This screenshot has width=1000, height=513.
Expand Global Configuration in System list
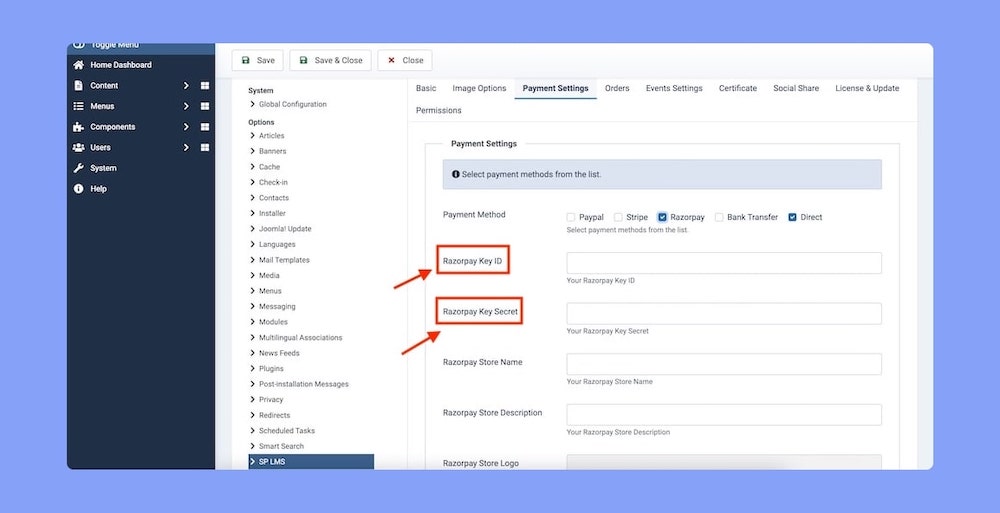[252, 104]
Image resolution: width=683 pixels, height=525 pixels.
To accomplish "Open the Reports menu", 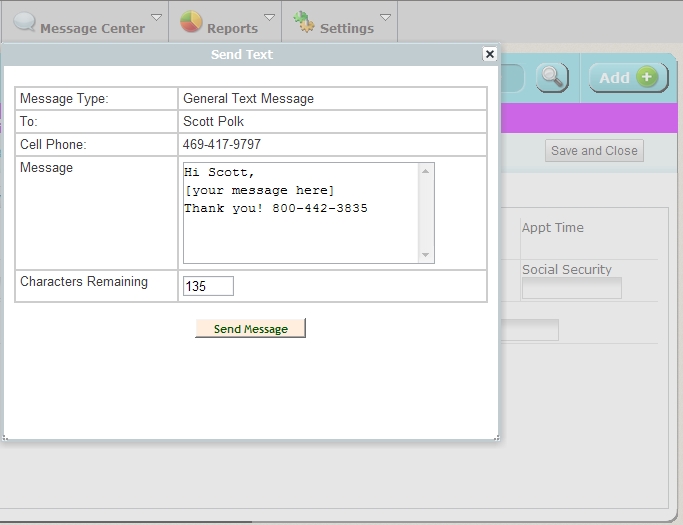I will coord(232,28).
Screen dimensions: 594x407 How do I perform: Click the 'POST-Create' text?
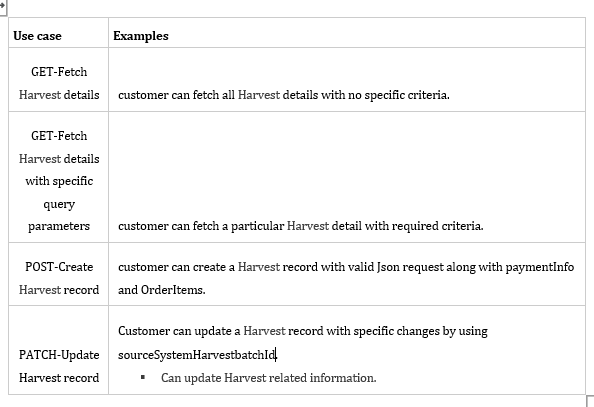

* * *

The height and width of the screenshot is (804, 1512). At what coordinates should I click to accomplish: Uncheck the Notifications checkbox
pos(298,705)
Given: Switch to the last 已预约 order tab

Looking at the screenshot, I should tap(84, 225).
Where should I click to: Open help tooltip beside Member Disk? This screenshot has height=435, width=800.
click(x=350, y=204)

==

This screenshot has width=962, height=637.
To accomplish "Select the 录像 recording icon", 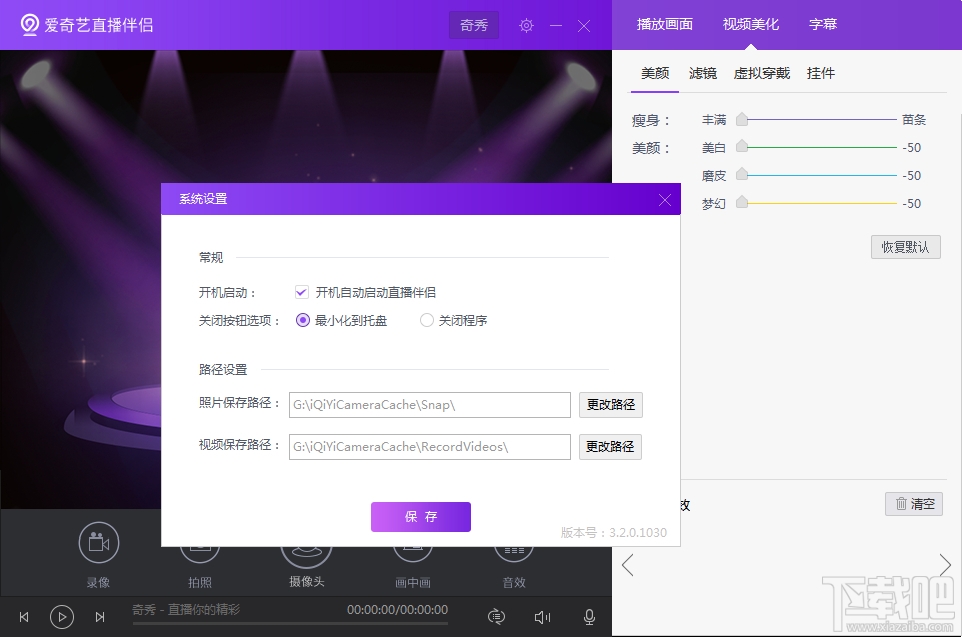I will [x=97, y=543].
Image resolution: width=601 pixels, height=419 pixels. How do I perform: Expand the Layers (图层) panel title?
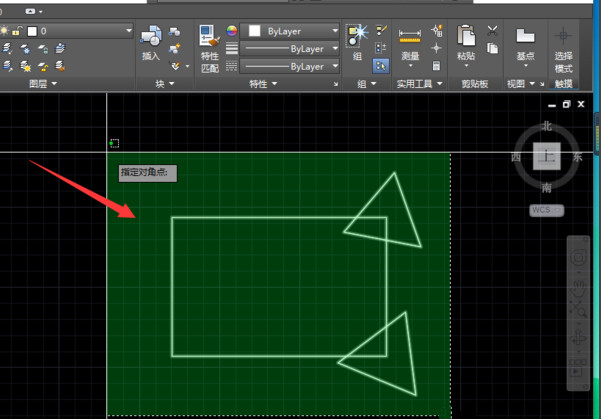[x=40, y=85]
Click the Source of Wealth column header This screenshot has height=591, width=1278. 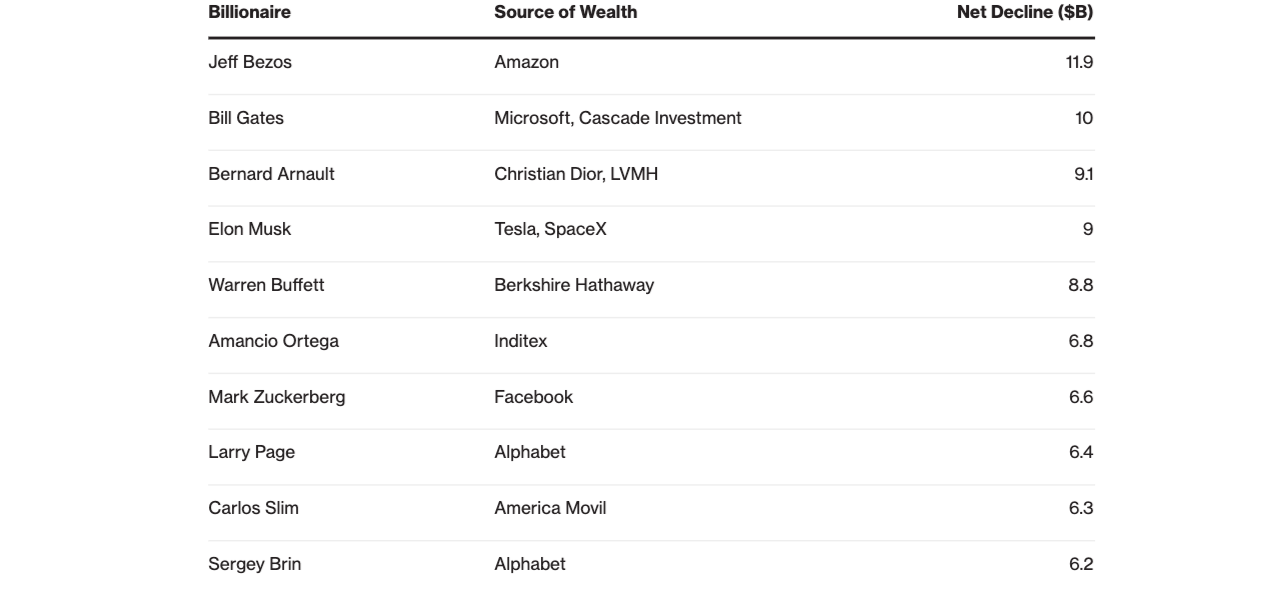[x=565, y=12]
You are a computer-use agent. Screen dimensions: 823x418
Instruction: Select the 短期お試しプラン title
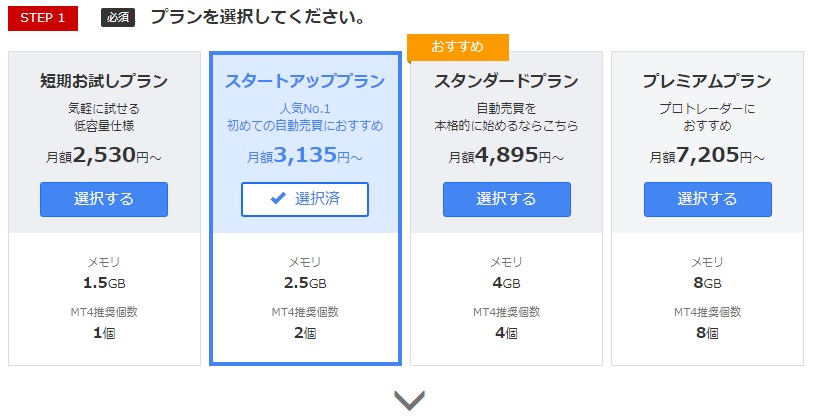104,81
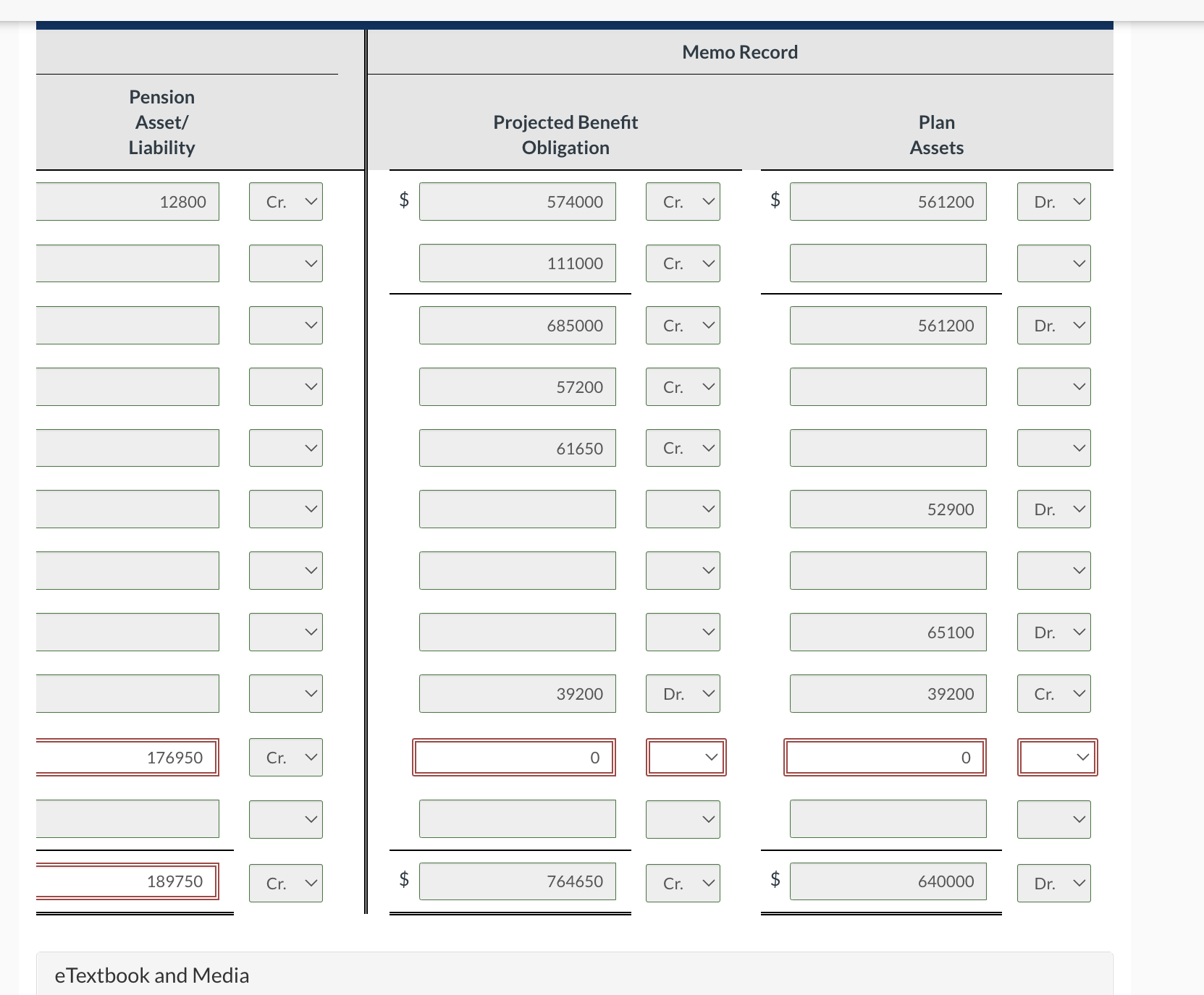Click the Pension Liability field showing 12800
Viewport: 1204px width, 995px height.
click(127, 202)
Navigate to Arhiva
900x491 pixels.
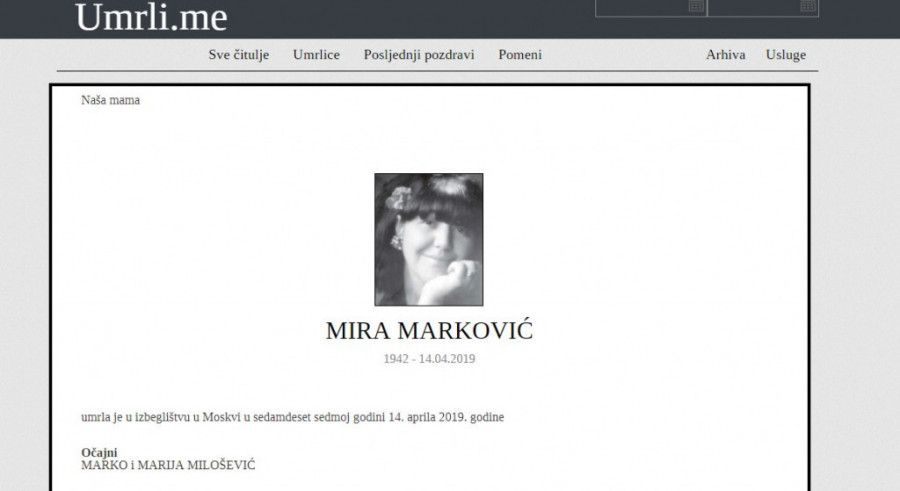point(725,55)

What this task involves: Say only how many lines in the records carry the word "dimensions".

Exercise answer: 2